====== EXCERPTED RECORDS ======

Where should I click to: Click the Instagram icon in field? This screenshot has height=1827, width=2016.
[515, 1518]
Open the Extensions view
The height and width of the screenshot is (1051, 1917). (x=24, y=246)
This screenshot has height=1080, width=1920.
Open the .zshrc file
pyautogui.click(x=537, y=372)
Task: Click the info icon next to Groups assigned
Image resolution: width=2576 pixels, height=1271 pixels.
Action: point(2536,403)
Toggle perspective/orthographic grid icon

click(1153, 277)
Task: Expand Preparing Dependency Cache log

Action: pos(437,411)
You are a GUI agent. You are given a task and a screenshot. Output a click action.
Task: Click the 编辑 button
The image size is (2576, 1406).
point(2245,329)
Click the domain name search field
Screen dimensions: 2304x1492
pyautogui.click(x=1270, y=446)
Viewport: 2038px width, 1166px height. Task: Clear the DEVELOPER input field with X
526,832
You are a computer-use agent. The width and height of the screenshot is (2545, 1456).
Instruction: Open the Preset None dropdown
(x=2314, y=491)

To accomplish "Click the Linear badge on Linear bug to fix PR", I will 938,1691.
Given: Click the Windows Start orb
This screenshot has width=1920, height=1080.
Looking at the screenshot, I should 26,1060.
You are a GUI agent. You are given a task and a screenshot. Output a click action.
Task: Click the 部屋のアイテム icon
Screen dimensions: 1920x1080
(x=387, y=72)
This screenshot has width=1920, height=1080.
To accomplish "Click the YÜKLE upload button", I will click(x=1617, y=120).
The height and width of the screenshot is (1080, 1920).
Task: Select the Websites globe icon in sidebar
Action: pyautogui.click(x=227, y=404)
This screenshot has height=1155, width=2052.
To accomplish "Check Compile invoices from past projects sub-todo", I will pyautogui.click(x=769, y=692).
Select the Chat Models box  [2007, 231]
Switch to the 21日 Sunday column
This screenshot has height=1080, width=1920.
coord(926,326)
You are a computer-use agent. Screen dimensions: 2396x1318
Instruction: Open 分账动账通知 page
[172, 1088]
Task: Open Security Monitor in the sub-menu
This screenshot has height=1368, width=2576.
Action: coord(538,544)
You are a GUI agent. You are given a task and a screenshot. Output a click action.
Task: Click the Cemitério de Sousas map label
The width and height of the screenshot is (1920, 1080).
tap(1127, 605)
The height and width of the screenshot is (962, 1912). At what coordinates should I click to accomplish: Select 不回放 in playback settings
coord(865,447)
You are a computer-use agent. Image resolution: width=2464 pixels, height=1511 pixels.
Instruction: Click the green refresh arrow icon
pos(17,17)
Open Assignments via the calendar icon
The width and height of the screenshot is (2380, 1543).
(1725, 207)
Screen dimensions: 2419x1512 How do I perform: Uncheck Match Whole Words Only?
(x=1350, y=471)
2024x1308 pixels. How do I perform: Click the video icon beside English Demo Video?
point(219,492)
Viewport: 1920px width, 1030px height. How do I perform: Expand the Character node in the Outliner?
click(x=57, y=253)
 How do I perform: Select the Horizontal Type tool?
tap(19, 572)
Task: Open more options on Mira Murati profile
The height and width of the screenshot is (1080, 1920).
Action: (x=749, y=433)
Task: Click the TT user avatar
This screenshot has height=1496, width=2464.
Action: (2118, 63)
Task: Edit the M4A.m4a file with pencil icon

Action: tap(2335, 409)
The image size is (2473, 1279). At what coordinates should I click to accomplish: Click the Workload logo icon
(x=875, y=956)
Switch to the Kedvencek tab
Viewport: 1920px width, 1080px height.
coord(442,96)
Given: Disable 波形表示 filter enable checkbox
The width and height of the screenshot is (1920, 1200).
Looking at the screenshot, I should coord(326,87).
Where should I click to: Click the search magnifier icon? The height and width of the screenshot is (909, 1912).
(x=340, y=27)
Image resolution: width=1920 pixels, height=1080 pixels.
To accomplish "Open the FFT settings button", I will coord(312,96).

======

Pull every line containing "computer" out of the records.

* EXERCISE RESPONSE
You are a computer-use agent. The width and height of the screenshot is (2545, 1456).
You are a computer-use agent. Screen dimensions: 2396x1318
You are a computer-use agent. Image resolution: width=2464 pixels, height=1511 pixels.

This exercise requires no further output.